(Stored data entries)

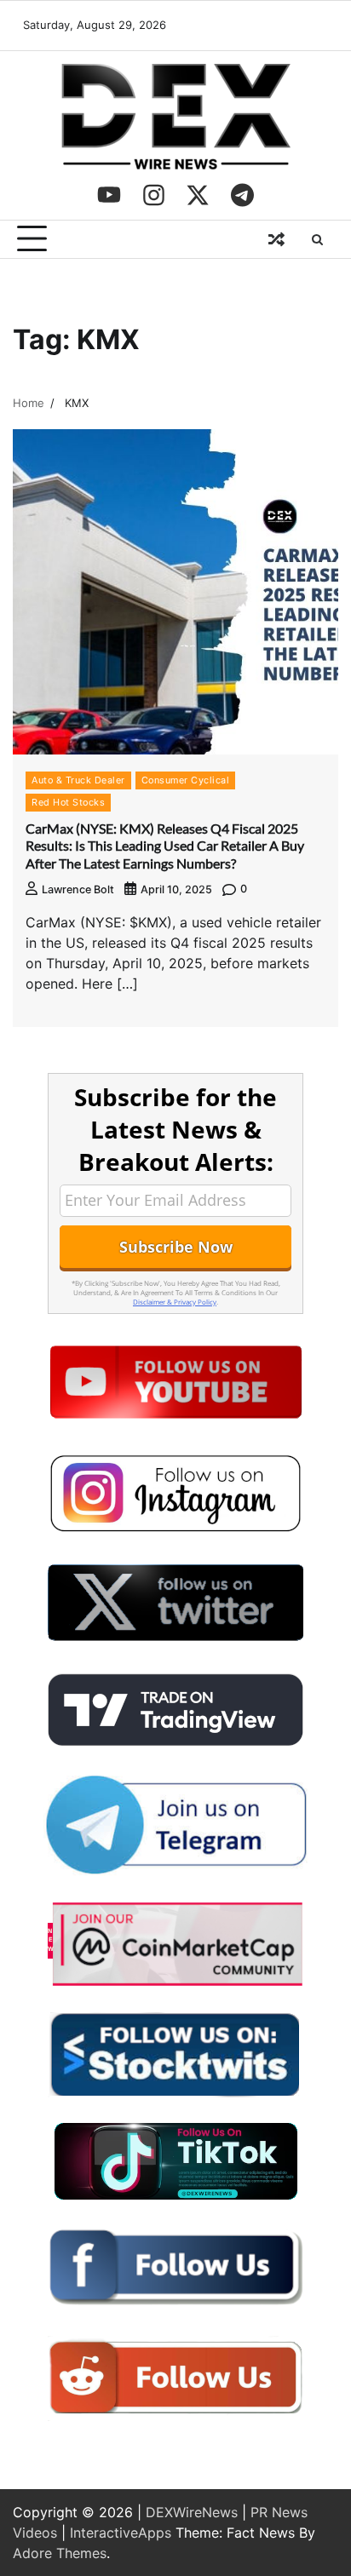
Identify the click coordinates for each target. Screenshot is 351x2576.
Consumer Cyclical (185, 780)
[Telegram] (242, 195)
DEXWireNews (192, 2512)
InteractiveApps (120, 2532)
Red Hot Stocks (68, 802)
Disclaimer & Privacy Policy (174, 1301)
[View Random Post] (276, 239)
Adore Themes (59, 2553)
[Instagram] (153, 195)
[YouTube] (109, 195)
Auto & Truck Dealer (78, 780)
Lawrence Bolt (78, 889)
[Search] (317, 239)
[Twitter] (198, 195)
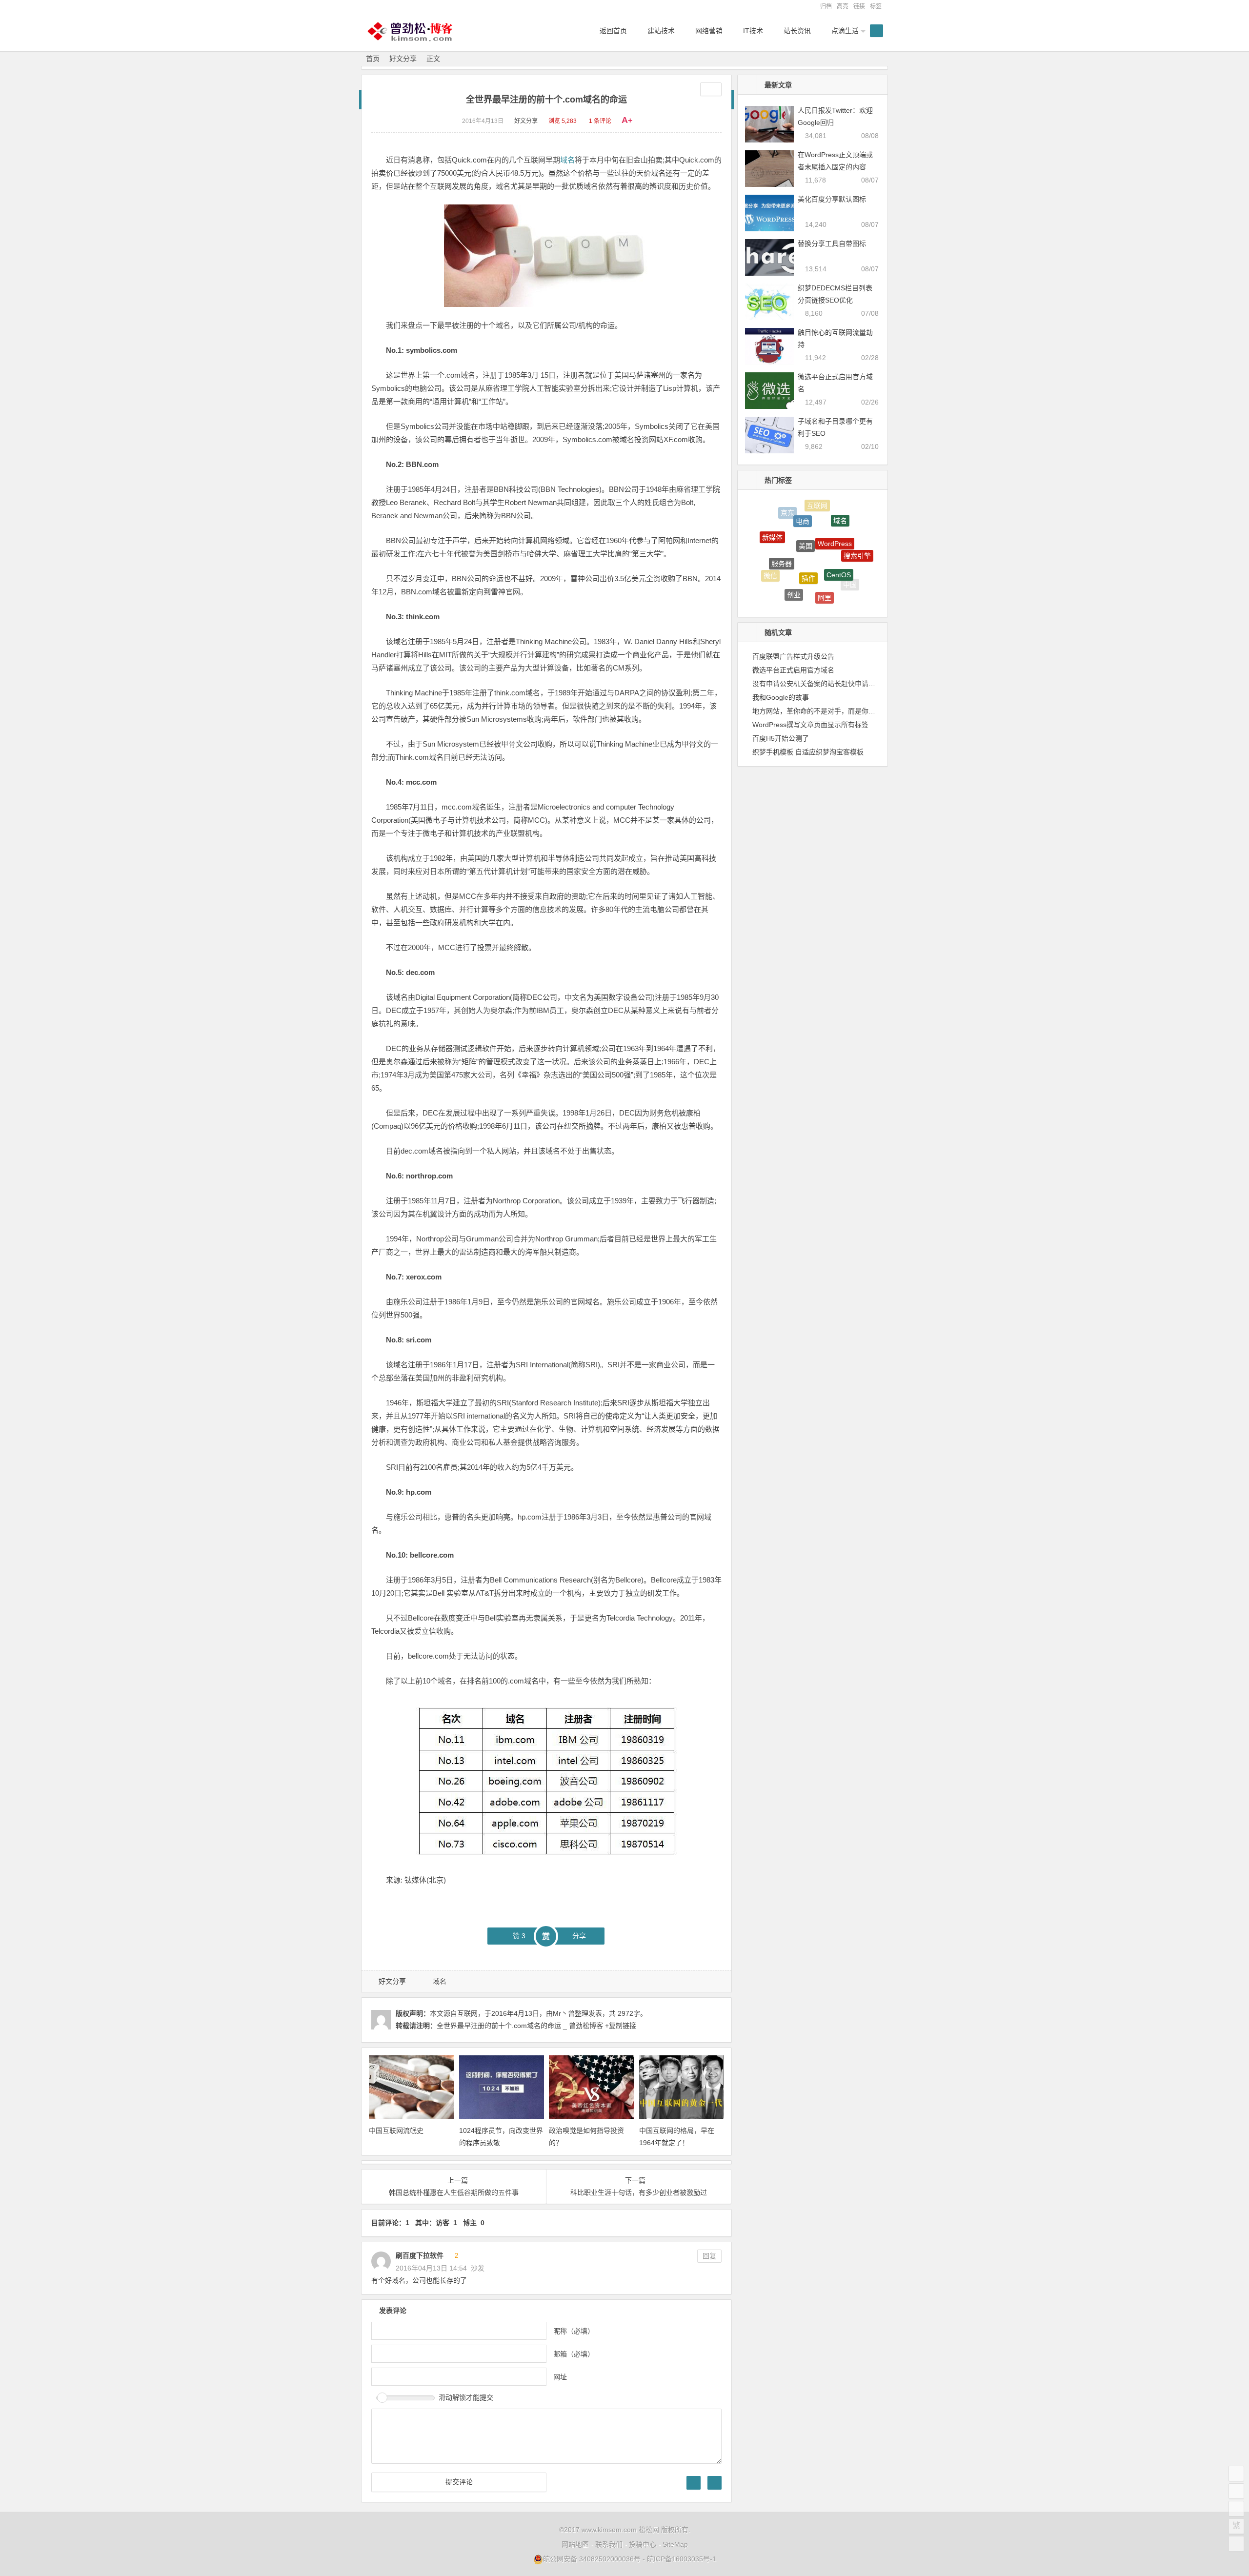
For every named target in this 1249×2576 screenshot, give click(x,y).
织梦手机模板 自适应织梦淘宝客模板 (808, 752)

REQUIREMENT.
Output every entry above verbatim, but leave out the pictures.

TASK SOLUTION.
Identify the click coordinates for each target. Screenshot is 351x2576.
Consumer Cyclical (185, 780)
[Telegram] (242, 195)
DEXWireNews (192, 2512)
InteractiveApps (120, 2532)
Red Hot Stocks (68, 802)
Disclaimer & Privacy Policy (174, 1301)
[View Random Post] (276, 239)
Adore Themes (59, 2553)
[Instagram] (153, 195)
[YouTube] (109, 195)
Auto & Truck Dealer (78, 780)
Lawrence Bolt (78, 889)
[Search] (317, 239)
[Twitter] (198, 195)
For every named target in this 1249×2576 screenshot, give click(x,y).
织梦手机模板 自适应织梦淘宝客模板 (808, 752)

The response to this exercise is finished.